What Happened
The S&P 500 fell into “correction” territory (a drop of 10% from a recent peak) as markets continue to worry that uncertainties and potential inflation due to tariffs and the administration’s heavy-handed job and spending cuts will weigh on economic growth and, in turn, on corporate earnings. Wall Street analysts have begun reducing their economic growth forecasts as they fear that weak consumer and business sentiment will eventually manifest in actual reductions in consumer spending and business investment. These fears also spread into credit markets, with high-yield bond spreads widening 30 bps last week.
What We Are Watching
Fed Meeting: All eyes are on the Federal Reserve this week, with the central bank scheduled to deliver its second interest rate decision of the year. Markets expect the Fed to keep rates steady, and the real focus will be on the updated dot plot and Chairman Jerome Powell’s press conference. The market’s real concern here is that sticky inflation means that the Fed may be unable to assist in slowing economic growth by cutting rates further; Chairman Powell’s commentary may yield clues as to how the Fed intends to navigate between its two mandates of stable inflation and maximum employment.

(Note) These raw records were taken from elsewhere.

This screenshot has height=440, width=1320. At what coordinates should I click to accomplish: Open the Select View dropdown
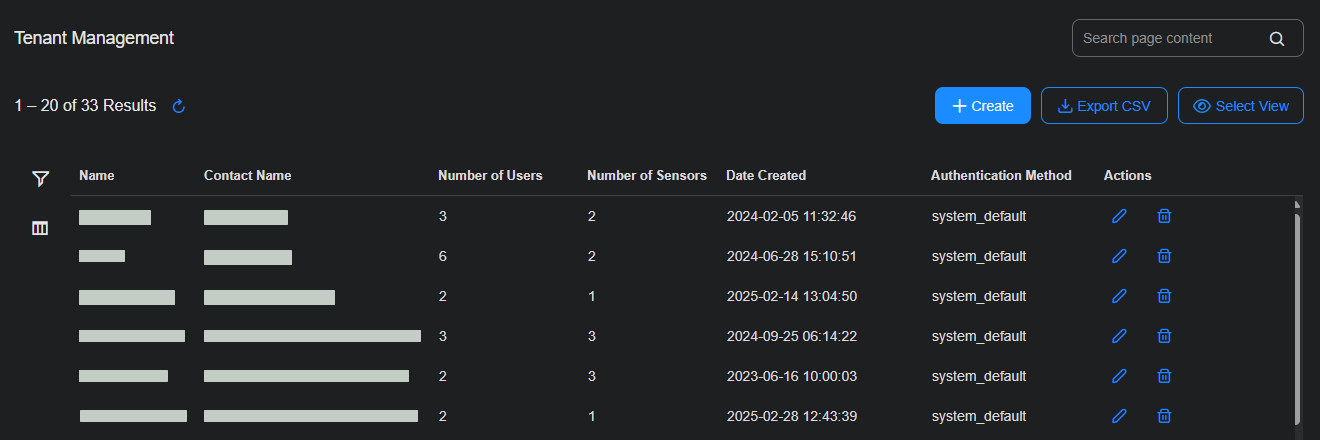pos(1240,106)
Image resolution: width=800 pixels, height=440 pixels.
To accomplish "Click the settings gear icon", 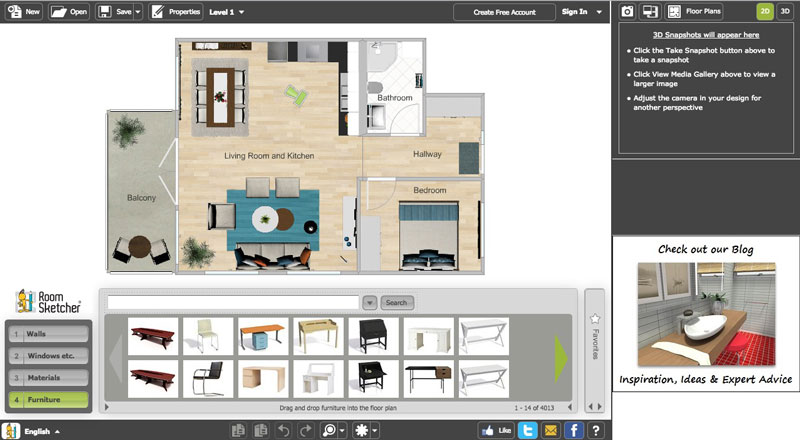I will pos(364,430).
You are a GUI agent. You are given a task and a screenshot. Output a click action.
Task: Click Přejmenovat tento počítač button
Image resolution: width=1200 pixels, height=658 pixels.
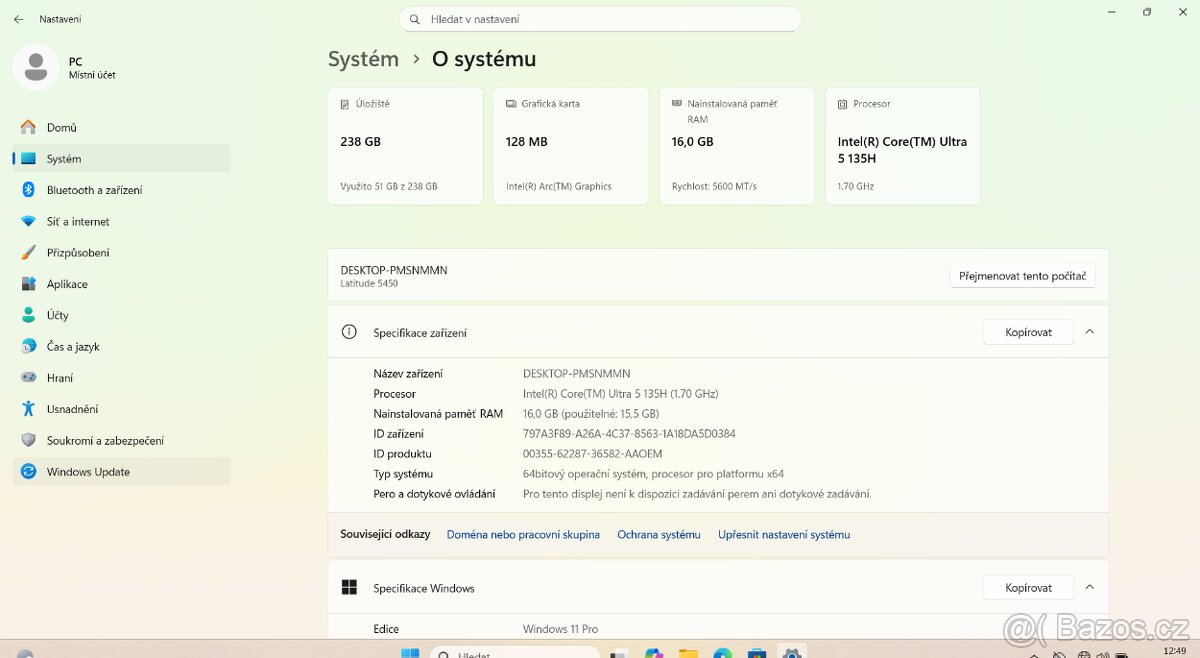[1022, 275]
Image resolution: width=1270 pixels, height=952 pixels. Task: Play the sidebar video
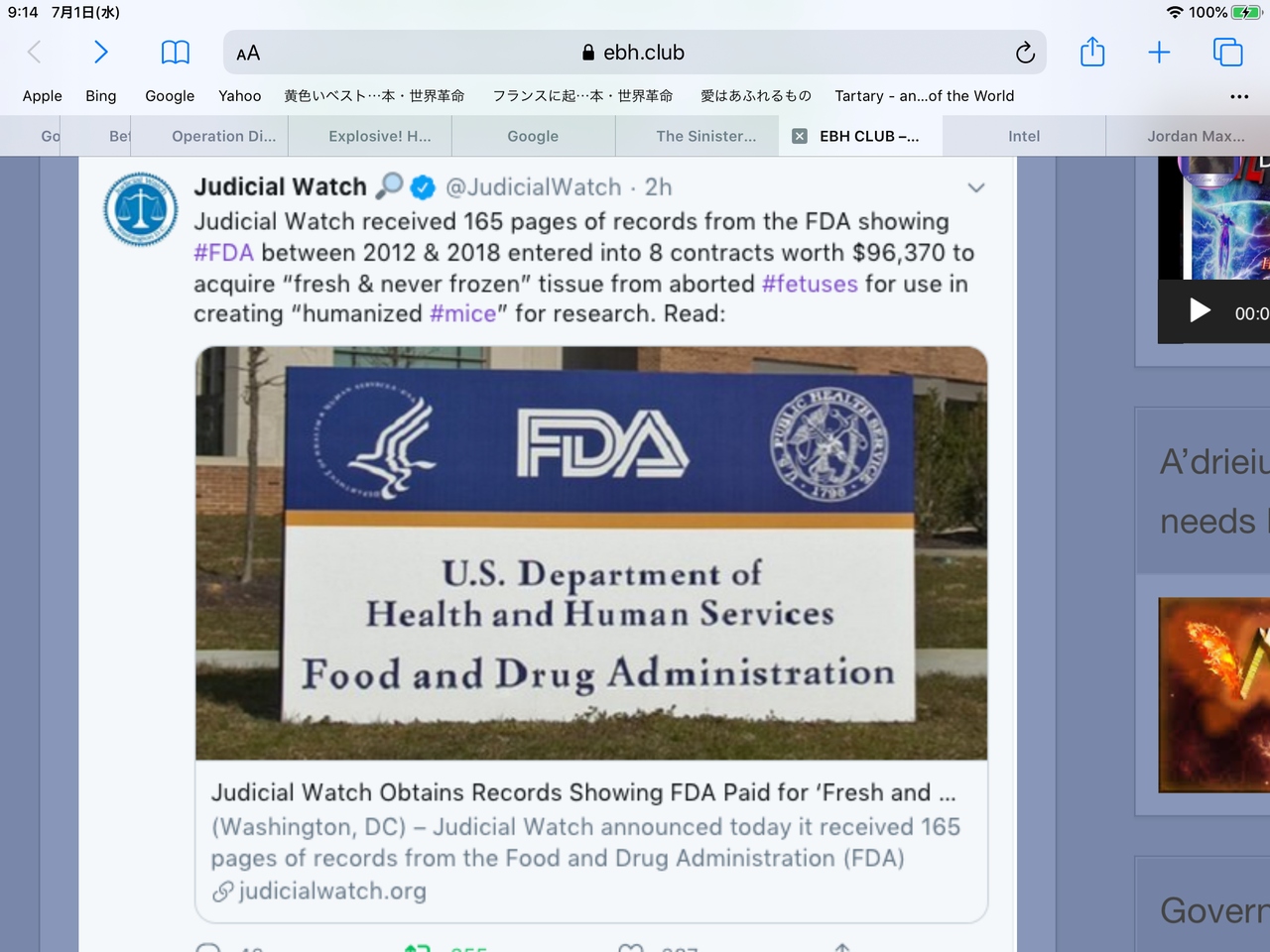click(1200, 311)
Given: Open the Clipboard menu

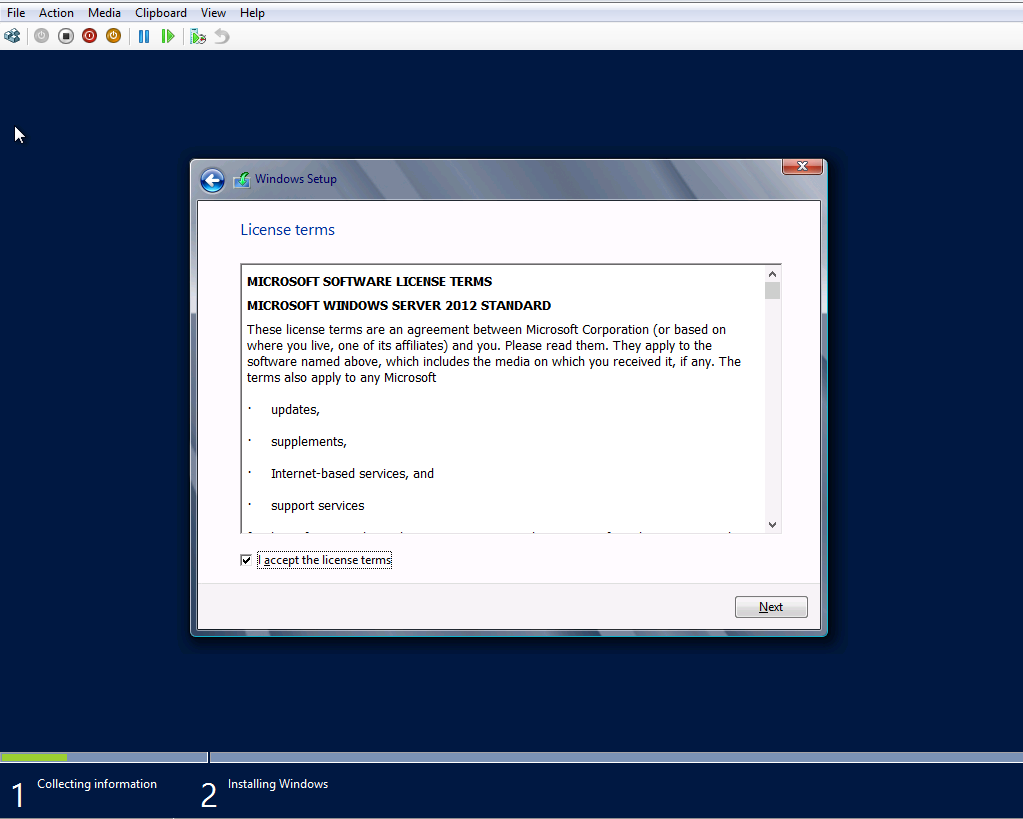Looking at the screenshot, I should (x=161, y=13).
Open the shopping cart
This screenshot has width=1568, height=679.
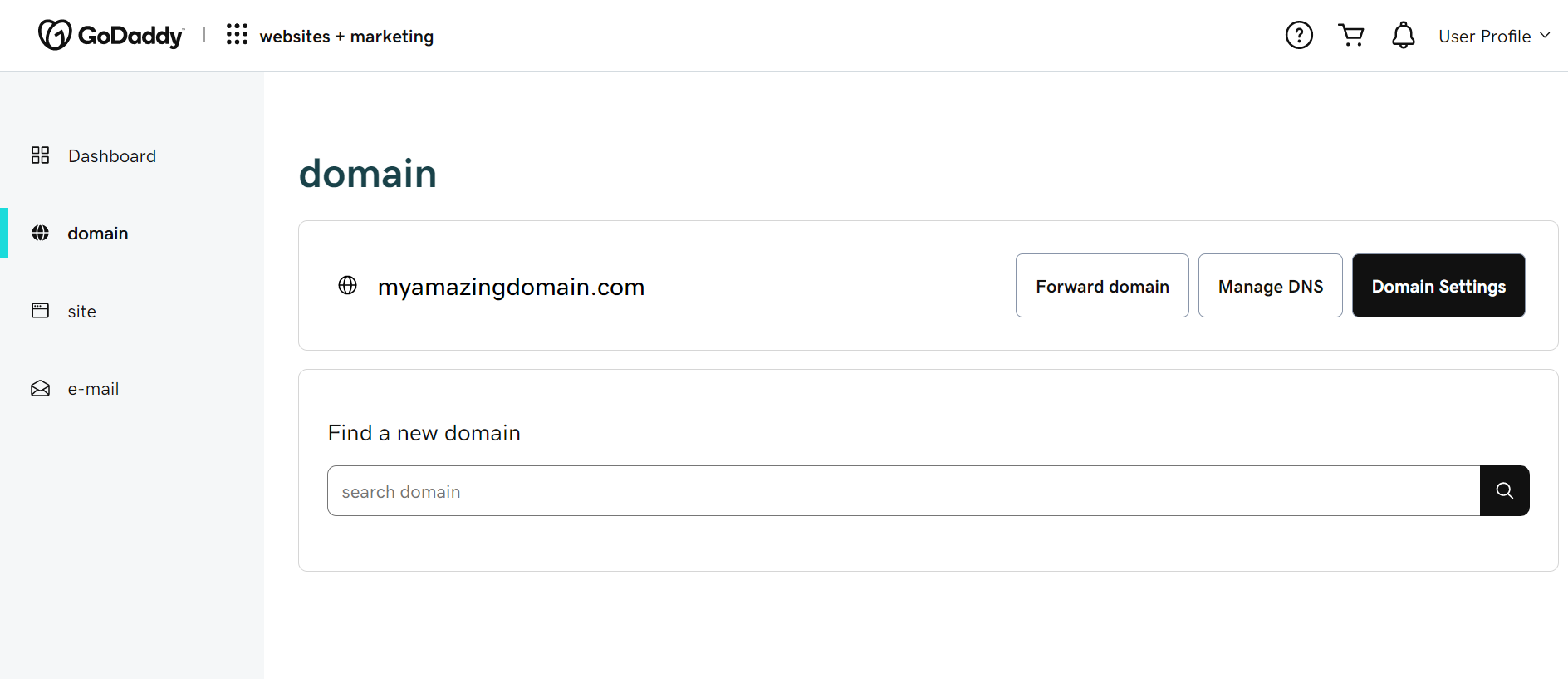point(1351,35)
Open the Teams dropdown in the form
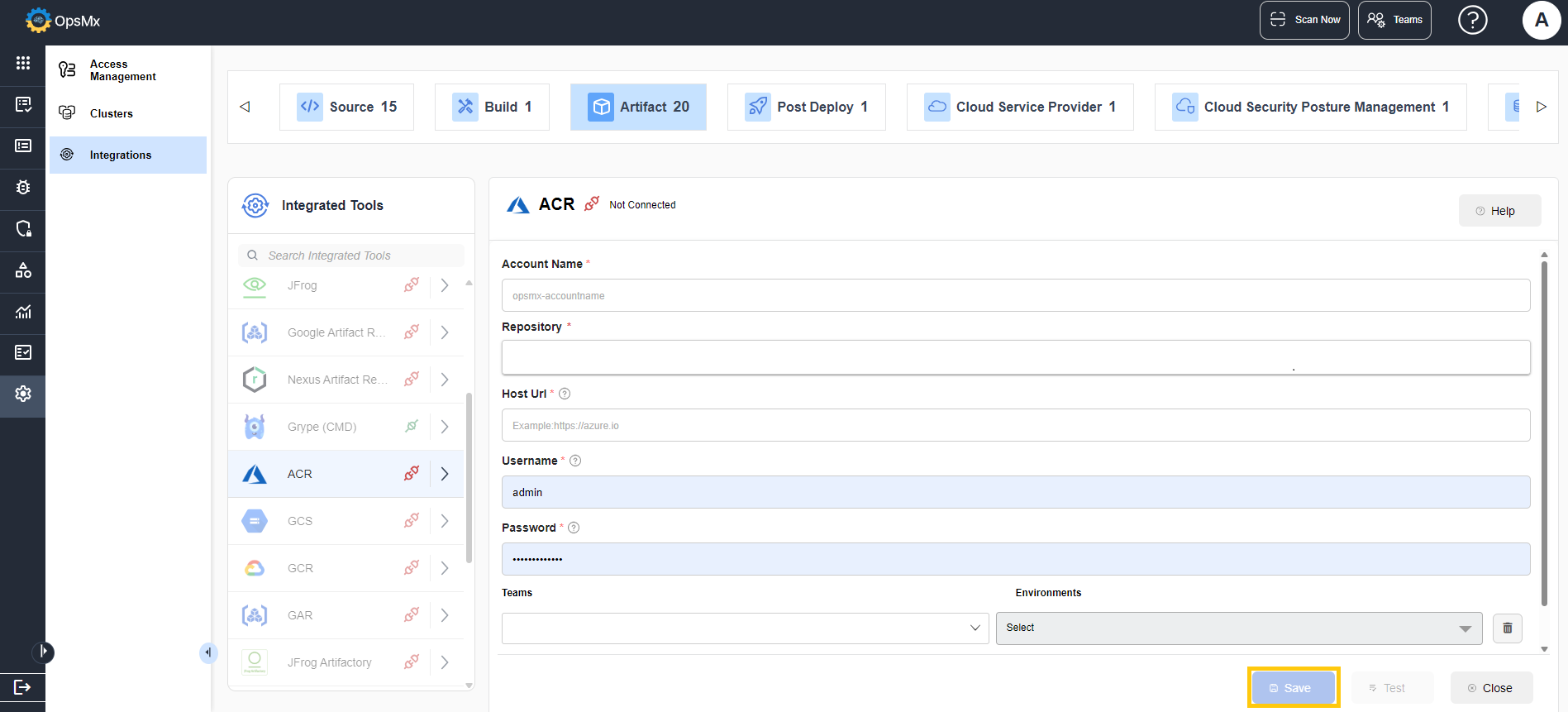Viewport: 1568px width, 712px height. [745, 628]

Signs of Further Market Stress: High yield bond spreads are 34bps wider YTD but, at 321bps remain at low absolute levels relative to their 20-year average of 491. A level above 400 may signal further market turbulence. Similarly, while the VIX has risen from its year-end level of 17 to the 22-23 level currently, a spike above 30 would be worth paying attention to.
Corporate Earnings: Analysts have yet to cut earnings estimates of any significance; Wall St.’s earnings expectations for 2025 are down <1% currently ($272/share to $270/share) from the start of the year. A change in earnings expectations will determine whether the current growth scare has been priced in or has more room to run.
How To Invest
Stay Invested: Market volatility is normal; an average year sees a market drawdown of at least 15% while finishing the year up ~70% of the time. While the recent market correction was one of its quickest (17 trading sessions), year-to-date the S&P 500 index is down only 3.9%.
Diversify: The investment office recently reduced its overweight to U.S. equities and added to non-U.S. developed market equities, where valuations are cheaper, the indexes are less concentrated and earnings may have tailwinds from a spending boost related to defense and energy security.
Reduce Portfolio Concentration: Many client portfolios include large positions in some of the large-cap technology stocks that have driven the market over the past two years. These stocks have recently performed worse than the market – the “Magnificent 7” stocks, in aggregate, are down 14% YTD vs. 4% for the S&P 500. Clients should look at potential solutions to reduce these concentrations in a tax-efficient manner.
Market Performance
Equities
The S&P 500 returned -2.2% as uncertainty over tariffs and weak economic data continued to roil markets; the index briefly entered ‘correction’ territory (down 10% from a recent peak) before rebounding on Friday. While two sets of inflation data came in better than expected, consumer sentiment soured in the latest University of Michigan survey. Consumer staples (-4.2%) and consumer discretionary (-3.6%) were the worst-performing sectors in the S&P 500; energy (+2.6%) and utilities (+2.0%) were the only sectors with positive performance. EAFE markets returned -1.1%; EM markets returned -0.7%, with Brazil rising +4.0%.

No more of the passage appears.